Anti-tussive Effects Of Fatty Acid Amide Hydrolase Inhibition: Evidence For Elevated Fatty Acid Amides Acting Via Cannabinoid Receptors On Airway Sensory Nerves

John J Adcock1, Michael A Wortley1, Sarah A Maher1, Eric D Dubuis1, Marianthi Papakosta2, Ross Kinloch2, Isabelle Delescluse2, Mark A Birrell1, Maria G Belvisi1. 1Respiratory Pharmacology, Imperial College London, London, SW7 2AZ, UK, 2Internal Medicine, Pfizer Global R&D, Sandwich, Kent, CT13 9NJ, UK

Cough is arguably the most common symptom associated with pulmonary diseases, such as asthma, bronchitis, chronic obstructive pulmonary disease, the common cold and chronic cough. Treatment therapies for cough are limited and recent evidence identified that over the counter cough medications are ineffective.

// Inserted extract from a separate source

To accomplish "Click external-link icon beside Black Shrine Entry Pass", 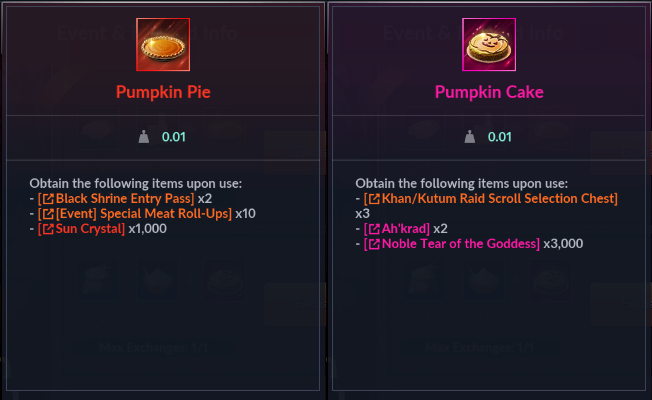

Fatty acid amide hydrolase (FAAH) is an integral membrane enzyme that hydrolyses the endocannabinoid anandamide (arachidonylethanolamide – AEA) and related amidated signaling lipids (N-oleoylethanolamine – OEA, linoleoyl ethanolamide – LEA, and palmitoylethanolamide – PEA). Pharmacological inactivation of FAAH produces analgesic and anti-inflammatory phenotypes, without showing the undesirable side effects of direct cannabinoid receptor agonists. Since cannabinoid receptor agonists have been shown to possess anti-tussive activity in pre-clinical models of cough, we hypothesised that inhibition of FAAH may represent a target for the development of novel anti-tussive agents.

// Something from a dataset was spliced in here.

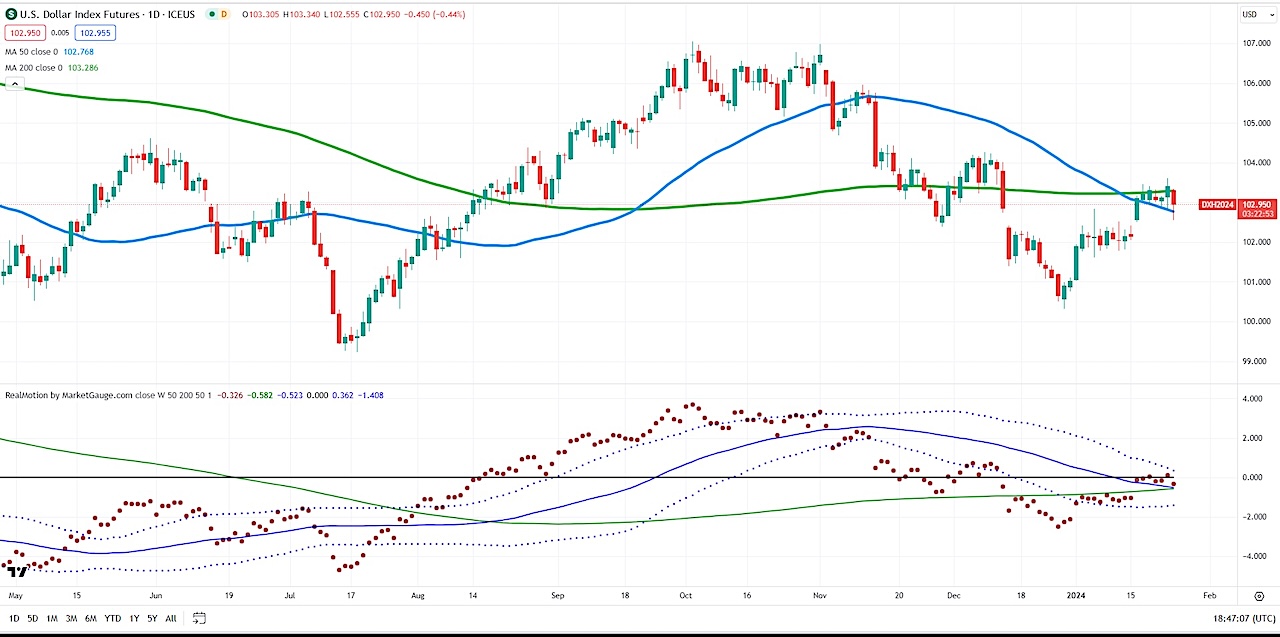Select the 6M range button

In vivo & ex vivo experiments were conducted in male Dunkin-Hartley guinea pigs (300-500g, Harlan and B&K Universal, UK). Administration of the FAAH inhibitor (FAAHi), PF-04862853 (Meyers et al. 2011) (1.0 and 10.0 mg kg-1 p.o.) resulted in significantly elevated plasma and brain levels of the fatty acid amides (FAAs) – AEA, OEA, LEA and PEA – which reached a maximum at 4h. With this dosing regimen, pharmacological inactivation of FAAH with PF-04862853 significantly inhibited citric-acid-evoked cough using conscious guinea pigs, (48%±16, P<0.05 and 53%±13, P<0.01, respectively, n = 8 per group). PF-04862853 (0.3 – 10 µM) caused a concentration-related inhibition of both capsaicin- (1 µM) and low pH (pH 5)-induced depolarisation of guinea pig isolated vagus nerve. In addition, the closely related analogue PF-04457845 (Johnson et al. 2011) (0.01 – 10 µM) reduced capsaicin- and low pH-induced depolarisations of rat and guinea pig isolated vagus nerves in a concentration-related manner. Furthermore, PF-04457845 (0.1 µM) in human isolated vagus nerve inhibited capsaicin- and low pH-induced depolarisations (55 and 67% respectively, n = 1). These inhibitory effects of both FAAHi’s were significantly reversed (Kruskal-Wallis with Dunn’s post-test, n = 4, *p<0.05) by the cannabinoid CB2-receptor antagonist, SR144528 (0.01 µM), but not by the cannabinoid CB1-receptor antagonist, SR141716A (0.01 µM) (figure 1). Since inhibition of FAAH elevates several FAAs, we examined the effects of AEA, OEA, LEA and PEA on capsaicin- and low pH-induced depolarisations of guinea pig isolated vagus nerve. At a concentration of 0.1 µM, all 4 FAAs caused substantial inhibition (60 – 80%) of the induced depolarisations, an effect that was reversed by the CB2-receptor antagonist, SR144528, in all cases (figure 2). To further examine the mechanism of inhibition of vagus nerve depolarisation by the FAAs, we selected PEA (0.1 µM) to investigate the effects of various potassium channel blockers. Inhibition of both capsaicin- and low pH-depolarisations of guinea pig isolated vagus nerve by PEA were almost completely reversed by apamin – an inhibitor of small conductance Ca2+-activated K+ (SK) channels (see figure 2). Preliminary data suggests that this latter observation also translates to human isolated vagus nerve, where PEA inhibited low pH-induced depolarisation by 62%, which was reversed by apamin (n = 1).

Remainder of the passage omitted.